Hasilnya cukup jelas. Kinerja kognitif peserta yang tidak tidur semalaman mengalami penurunan signifikan. Mereka lebih sering kehilangan fokus, melamun, dan melakukan kesalahan saat menjalani tes.
Meski melamun juga bisa terjadi setelah tidur cukup, frekuensinya jauh lebih tinggi ketika seseorang mengalami kurang tidur. Kondisi ini membuat para peneliti menyebut melamun sebagai bentuk tidur mikro, yaitu upaya singkat otak untuk masuk ke mode pemulihan.
Otak Berusaha Bertahan Saat Kurang Tidur
Zinong Yang, ahli saraf yang memimpin penelitian ini, menjelaskan bahwa melamun bisa dipahami sebagai respons darurat otak terhadap kebutuhan tidur yang mendesak.
“Salah satu cara untuk memahami peristiwa ini adalah karena otak Anda sangat membutuhkan tidur, sehingga ia berusaha semaksimal mungkin untuk memasuki kondisi seperti tidur guna memulihkan beberapa fungsi kognitif,” ujar Zinong Yang, dikutip dari Science Alert.
Dalam kondisi ini, sistem cairan otak mencoba memulihkan fungsinya dengan mendorong otak beralih antara kondisi perhatian tinggi dan kondisi aliran cairan yang meningkat. Proses ini membantu otak bertahan, meski tidak seefektif tidur yang sebenarnya.
Kurang Tidur Tingkatkan Risiko Gangguan Otak
Penelitian ini juga menyoroti dampak serius dari kurang tidur dalam jangka panjang. Kurangnya waktu istirahat tidak hanya menurunkan konsentrasi, tetapi juga meningkatkan risiko berbagai penyakit dan gangguan pada bagian otak tertentu.
Selain memengaruhi fungsi kognitif, kurang tidur juga dapat mengubah cara seseorang memandang dan merespons dunia. Otak menjadi kurang optimal dalam memproses informasi, mengambil keputusan, dan menjaga emosi tetap stabil.
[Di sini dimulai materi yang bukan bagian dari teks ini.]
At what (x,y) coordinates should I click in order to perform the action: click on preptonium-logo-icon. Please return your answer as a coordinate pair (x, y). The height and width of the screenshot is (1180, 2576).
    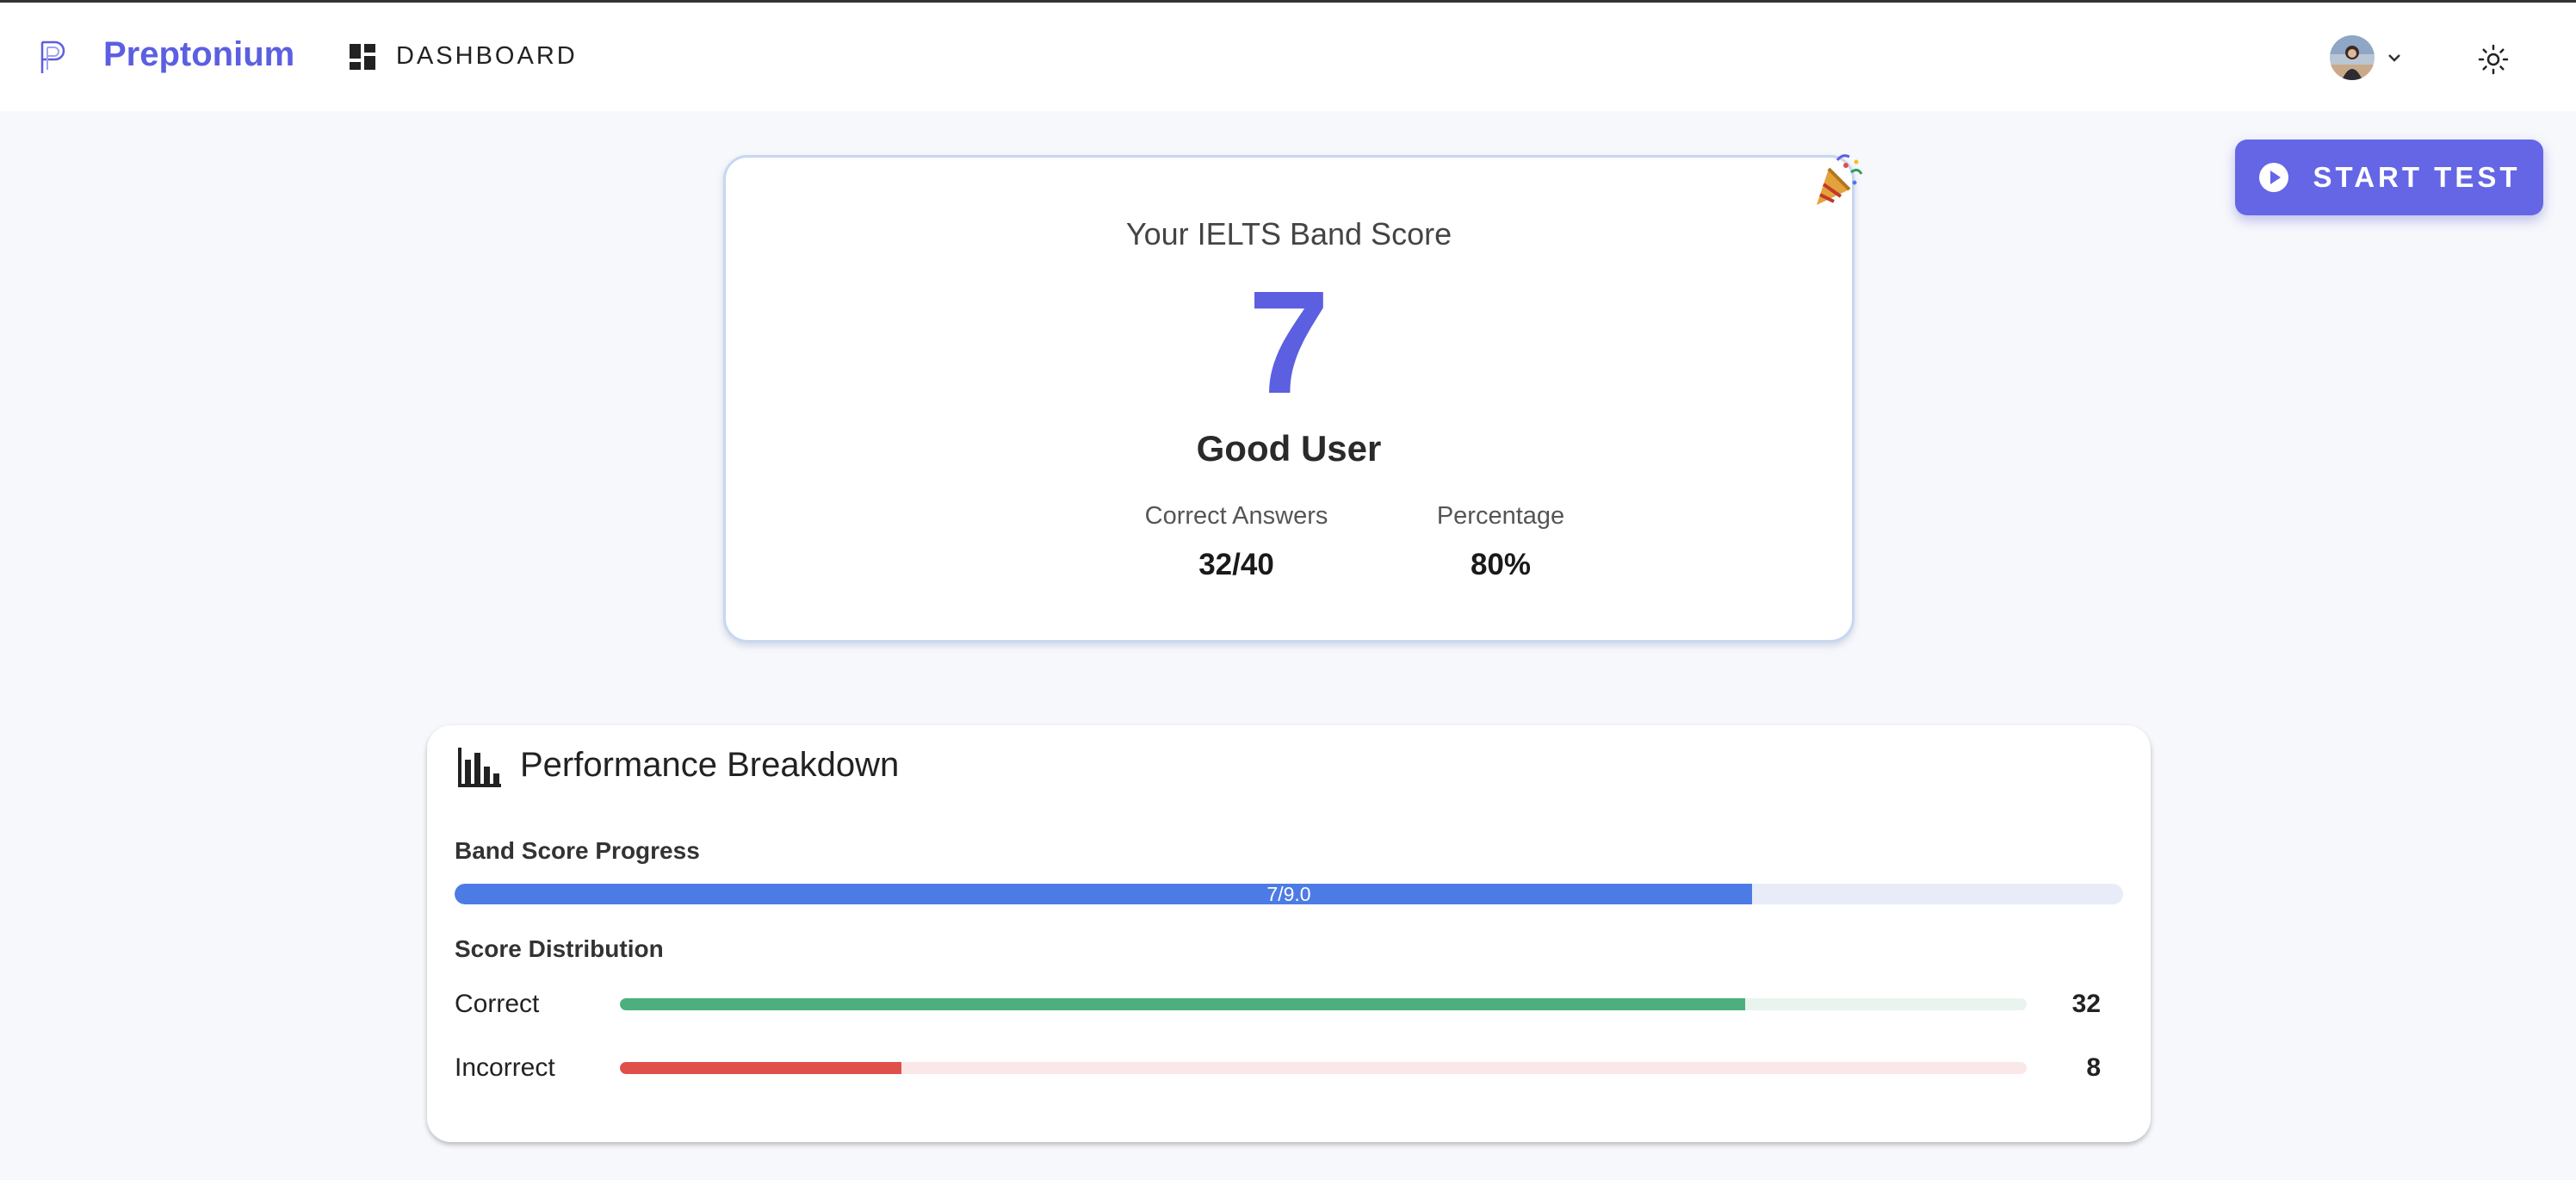
    Looking at the image, I should click on (54, 57).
Sirkuit Otak dan Dinamika Cairan Bekerja Bersamaan
Laura Lewis, ahli saraf MIT yang terlibat dalam penelitian ini, menegaskan bahwa temuan tersebut membuka pemahaman baru tentang bagaimana otak bekerja secara terpadu.
BACA JUGA:6 Jenis Olahraga Paling Aman dan Efektif untuk Penderita Diabetes, Wajib Dicoba Secara Rutin
“Hasil ini menunjukkan kepada kita bahwa terdapat sirkuit terpadu yang mengatur apa yang kita anggap sebagai fungsi otak tingkat tinggi, seperti perhatian dan kemampuan memahami dunia, serta proses fisiologis mendasar seperti dinamika fluida otak, aliran darah, dan penyempitan pembuluh darah,” jelas Laura Lewis.
Dengan kata lain, perhatian, kesadaran, dan kesehatan otak sangat bergantung pada keseimbangan antara aktivitas saraf dan proses biologis dasar yang terjadi di dalam otak.